Yola çıktığımda kırk yıl görmediğim kaybettiğim can dostuma bir an önce kavuşabilmek, gözlerinin içine bakabilmek duygusu kaplamıştı yüreğimi. Dinlenmek mola vermek gibi hayti gereksimleri bile unutmuş sadece yola konsantre olmuştum.

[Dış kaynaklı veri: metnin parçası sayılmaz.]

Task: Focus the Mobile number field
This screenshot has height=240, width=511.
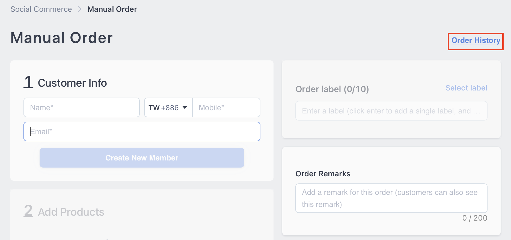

Globalleşen dünyamızda iyi diyebileceğim tek şeyin: izlerini bir şekilde kaybettiğim arkadaşlarımı bulmak olmuştu. Beynimin bir köşesinde hapsettiğim anılar yavaş yavaş  resme dönüşüyordu gözlerimin önünde. Kalan ömrümü nasıl geçirmem konusunda bir karar verememişken yaşam çizgimde bana mutluluk vermiş ne varsa arayıp bulmalıydım. Bir şekilde  yüzleşmeliydim geçmişimle. Anılar, dostluklar, Aradaşlıklar bir şekilde serbest bırakılmalıydı hapsedildikleri hücreden. Ne kadar da çok şey bırakmışım meğerse arkamda demeden. 2009 da başlayan 2010 ve 2011 de devam eden Can arkadaşımız  Erkan Gürpınar‘ın akıl ederek  ( Face Book’da ) 1960 lı yıllarda Büyükada’da yaşamış şanslılar sayfası ile başladı her şey. Her geçen gün arkadaşlarımızla özdeşen anılarımız  birer birer serbest kalıyordu hapis edildikleri hücrelerden. Ne kadar geç kalmıştık paylaşacak o kadar çok ortak anımız varken.

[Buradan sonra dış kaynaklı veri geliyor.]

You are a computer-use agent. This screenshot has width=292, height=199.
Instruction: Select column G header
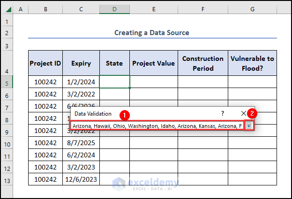click(252, 9)
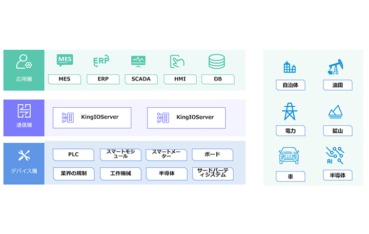Click the first KingIOServer box
Screen dimensions: 369x234
(x=92, y=117)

14 Nisan 2012 Büyük ada 40 yıl sonra gerçekleşen bu buluşma ile çoktan  ait olduğu tarihteki yerini almıştı. Ne olursa olsun bizlere düşense bu vefayı sizlerle buluşturmaktı. En sonunda karar verebilmiştik bir araya gelebilmeye… “Umut İnsanda” değilmiydi?! Yıllar sonrasını düşünerek bu yazıyı kaleme alırken aklımda bir tek şey vardı: Anılar, dostluklar, Aradaşlıklar bir şekilde serbest kalmışlardı hapsedildikleri karanlık hücreden.

Kimisi fotoğraf çekme derdinde, kimisi geçmişi, anne ve babasına götürme derdinde, saçlardaki ak, yüzlerdeki kırışıklıklar, belkide yaşamın insan omuzlarına yüklediği sorumluluklar. Fakat kimsenin hayal edemediği bir şey vardı. 40 yıl sonra o Arkadaşlar buluşacak ve hasret gidereceklerdi. Değişmeyen gözledeki pırıltı sanki 60 lı yıllardaki gibi.

Yılların hasreti giderildikten sonra olmazsa olmaz anılara geçiliyor! Ve herkes anılarını anlatmaya başlıyor! Ama ne anılar! Yıllar sonra gelen itiraflar, yıllar sonra gelen özlemler. Kırk yıl sonra akıllarda kalmayan anılar tazelenirken, hayatımıza yön verenleri ve çocuksu  aşklarımızı anlatmadan geçemezdik tabi Kırk yıl sonra eski dostlar buluştuğunda, acaba kaçımız İlk Okul ve orta Okul   arkadaşlarımızın  numarasına kadar hatırlayabiliyoruz? Dahası birbirimizle görüşmeyeli ne kadar süre oldu. Bu vefalı buluşmadan herkes bir ders çıkara dursun, İlk Okulumuz yok artık nerdeyse yılıkmaya terk edilmiş.  Orta okulumuzda yeller esiyor.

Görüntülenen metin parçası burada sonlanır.